How can you make sure that you’re picking the right insolvency lawyer?
If you’re considering engaging a particular insolvency lawyer, ask yourself the following questions first:
1. Are you the first director they have worked for?
Ask for references from other directors that they have helped through an insolvency issue so that you can speak to their clients. If they can’t point you to a happy former client, there is a problem. Ideally, they will be able to point to multiple, recent clients, so you can be sure that they are currently and consistently performing their job well. It also helps just to talk to someone who has been through the insolvency process as a director/owner of a company to help demystify what you may face in an insolvency scenario, and how you can expect the matter to generally unfold.
2. Are they a thought leader?
They’ll need to have degrees and have written articles and other materials to be a true professional. Demonstrated knowledge of the technical aspects of the Corporations Act and litigation strategy is essential. However, you don’t want to engage the awkward lawyer who receives referrals from other commercial lawyers in their firm but ultimately doesn’t have their own relationships sufficient to sustain a practice. That type of person may become frustrating to deal with because although they might be book smart, they won’t show courage or leadership when it comes to advocating for you. They may be fine to run a debt recovery claim or write you a memorandum regarding the Corporations Act but they’ll be unable to give you meaningful strategic or tactical guidance that will make a difference.

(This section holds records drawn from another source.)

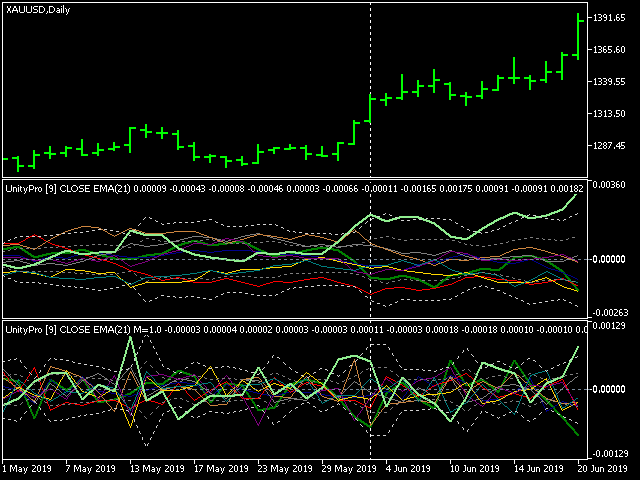Click the last price bar at top right
Screen dimensions: 640x480
click(x=579, y=35)
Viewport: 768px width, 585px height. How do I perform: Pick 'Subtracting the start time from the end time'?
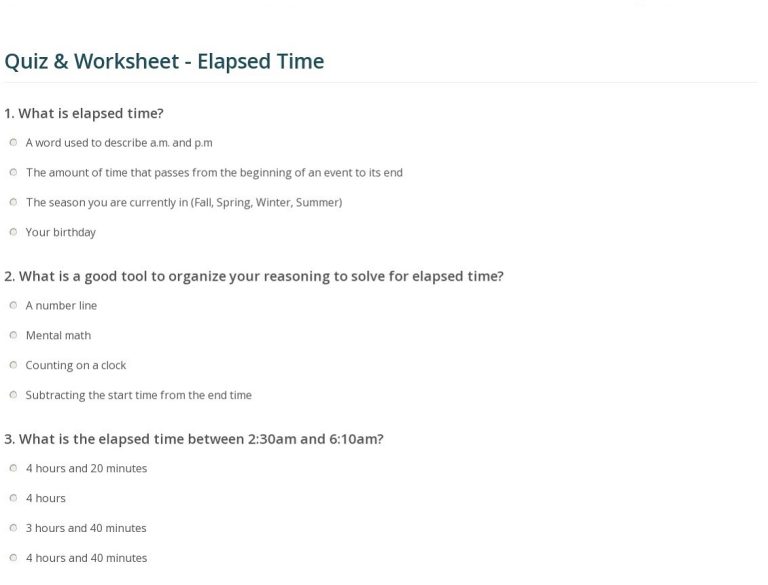coord(13,395)
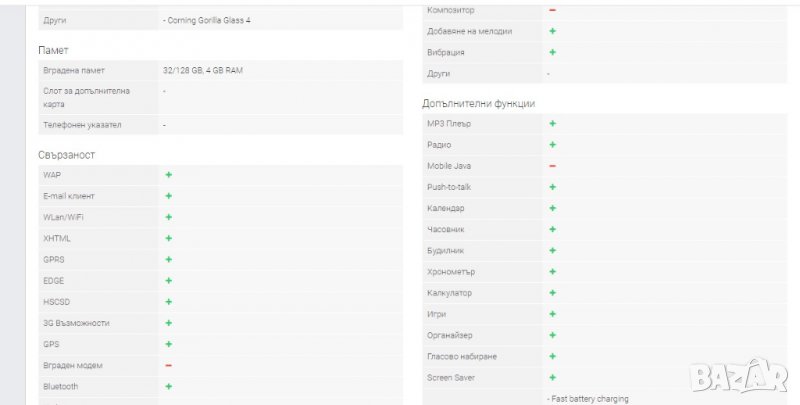Click the green plus icon next to WAP
Image resolution: width=800 pixels, height=405 pixels.
(x=168, y=175)
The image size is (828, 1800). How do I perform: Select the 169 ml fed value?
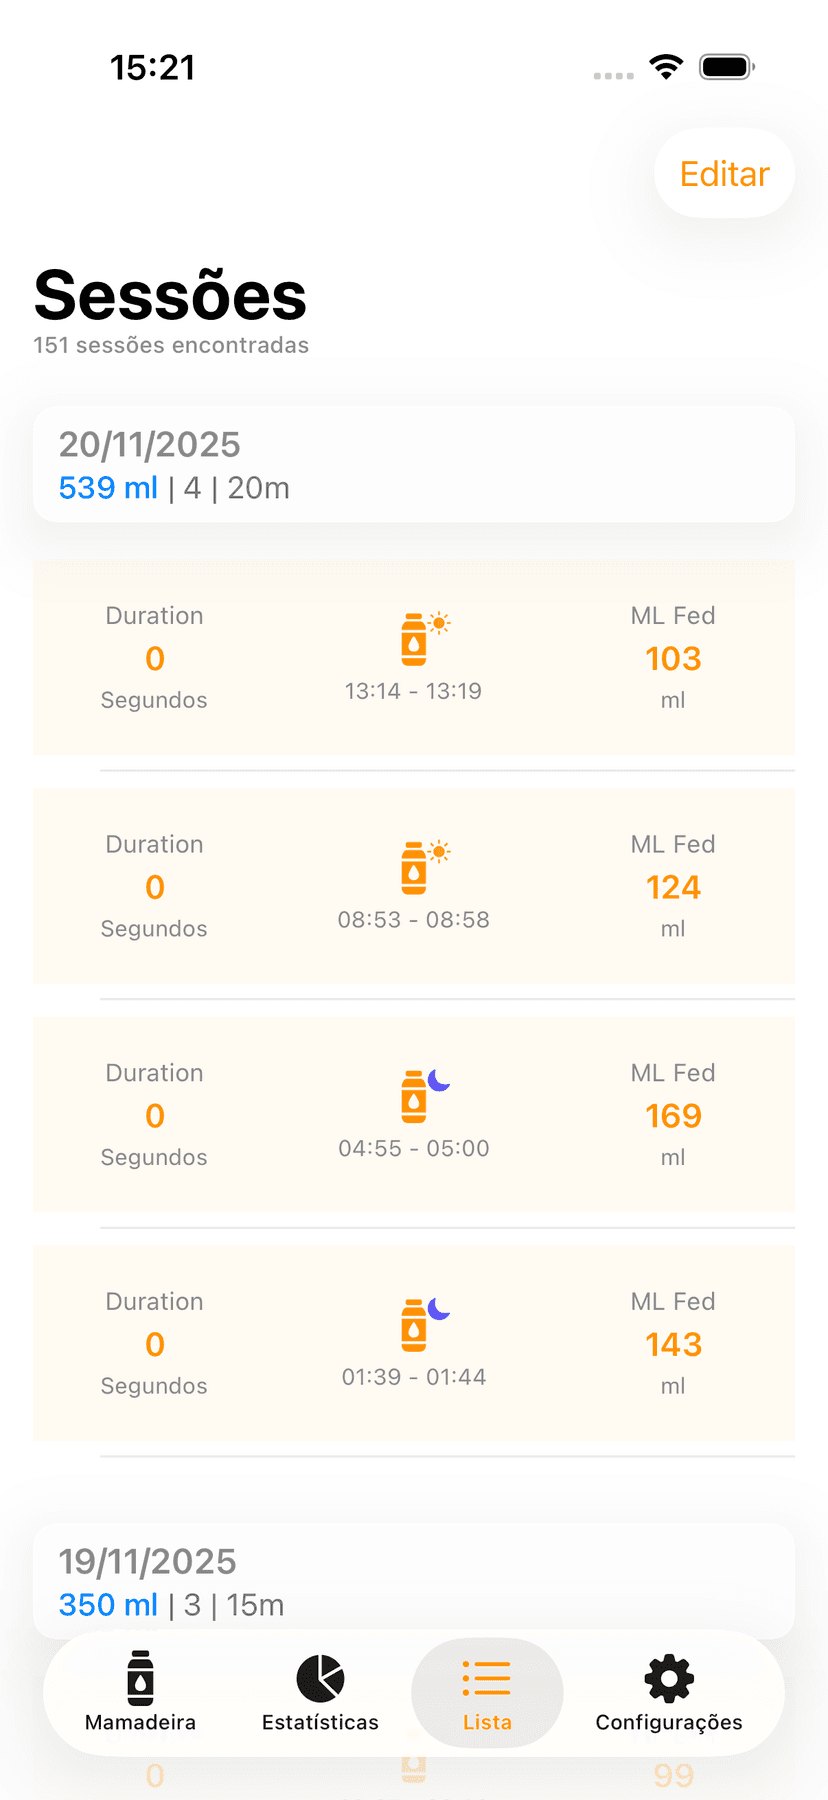[673, 1116]
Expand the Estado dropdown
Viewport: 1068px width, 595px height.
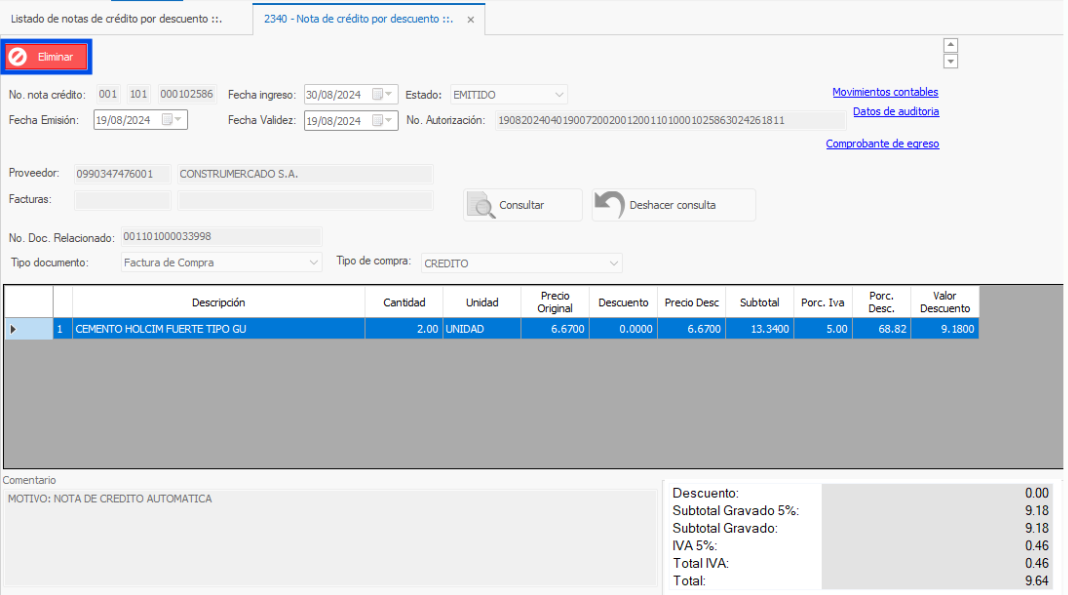(559, 95)
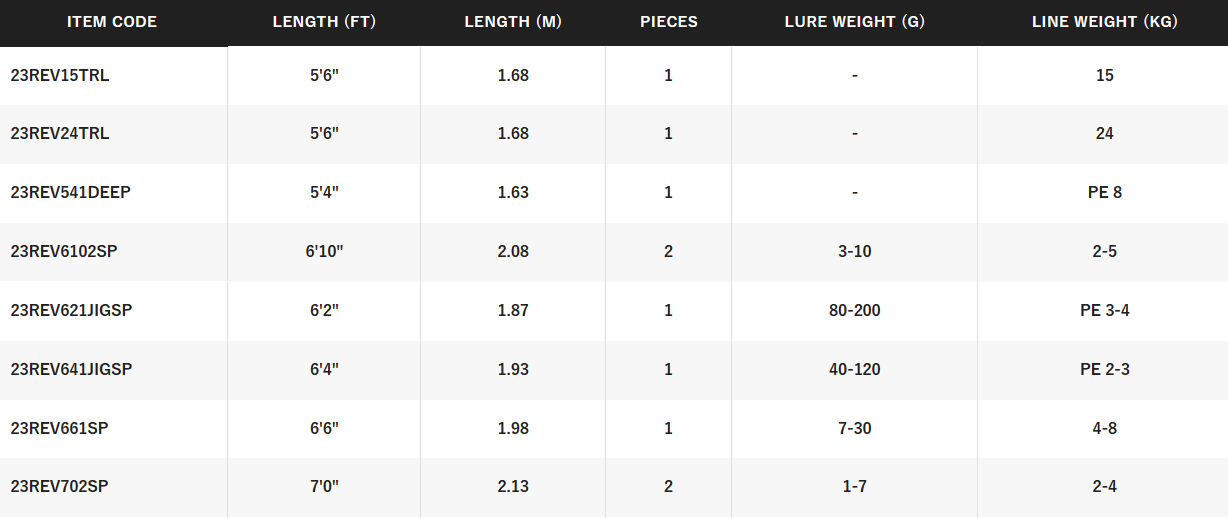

3. Do you like their associates?
Ask them who they work with or give referrals to, because they will be likely to be close to certain insolvency practitioners, accountants, finance brokers and other consultants. In the situation that an informal workout isn’t a success, they’ll probably refer you to one of the insolvency practitioners that they are friendly with. They should be able to point you to different insolvency firms (small, medium and large) that may take an appointment as voluntary administrator or liquidator if a turnaround is not feasible, and if this is to occur, you want to ensure that you are comfortable with the people you will potentially be working with.
4. Do you feel comfortable working with them?
You’ll need to work together very closely, so personal chemistry is important. You could be placed in high pressure situations and you’ll need to trust their advice without having the time to get a second opinion. Lawyers that specialise in commercial litigation are notoriously difficult characters because it comes with the territory of rough and tumble litigation. It’s better to test them at your first meeting with up-front, direct questions about their professional character rather take a passive stance, in order to make sure that you are engaging someone who you can have a productive lawyer-client relationship with.
5. Is it worth investing in saving the business?
There is always the “walk away” option for business owners and directors. This would involve stopping the fight and putting the company into liquidation. You should always do your own cost/benefit analysis of this alternative while you assess the feasibility of a turnaround. If you put the company into liquidation however, you may still need a lawyer to represent you. If you are hoping that a voluntary administration will solve your problems, then you should do your homework with an accountant, insolvency practitioner and insolvency lawyer before you commence that process.
Sewell & Kettle Lawyers are ready to help you with your insolvency concerns. With significant experience and a specialised focus on debt recovery and insolvency, we are uniquely placed to help you face your commercial challenges. Read more about our legal and insolvency services, and then contact us.
Keep reading to get more information!
- Watch our interview: Interview on the safe harbour from insolvent trading
- Read our blog post: Help, my company is insolvent! Who should I call?
- Read our blog post: When shouldn’t you appoint a voluntary administrator?
- Read our blog post: How do you pick the right voluntary administrator?
- Read our blog post: How do you choose the right liquidator?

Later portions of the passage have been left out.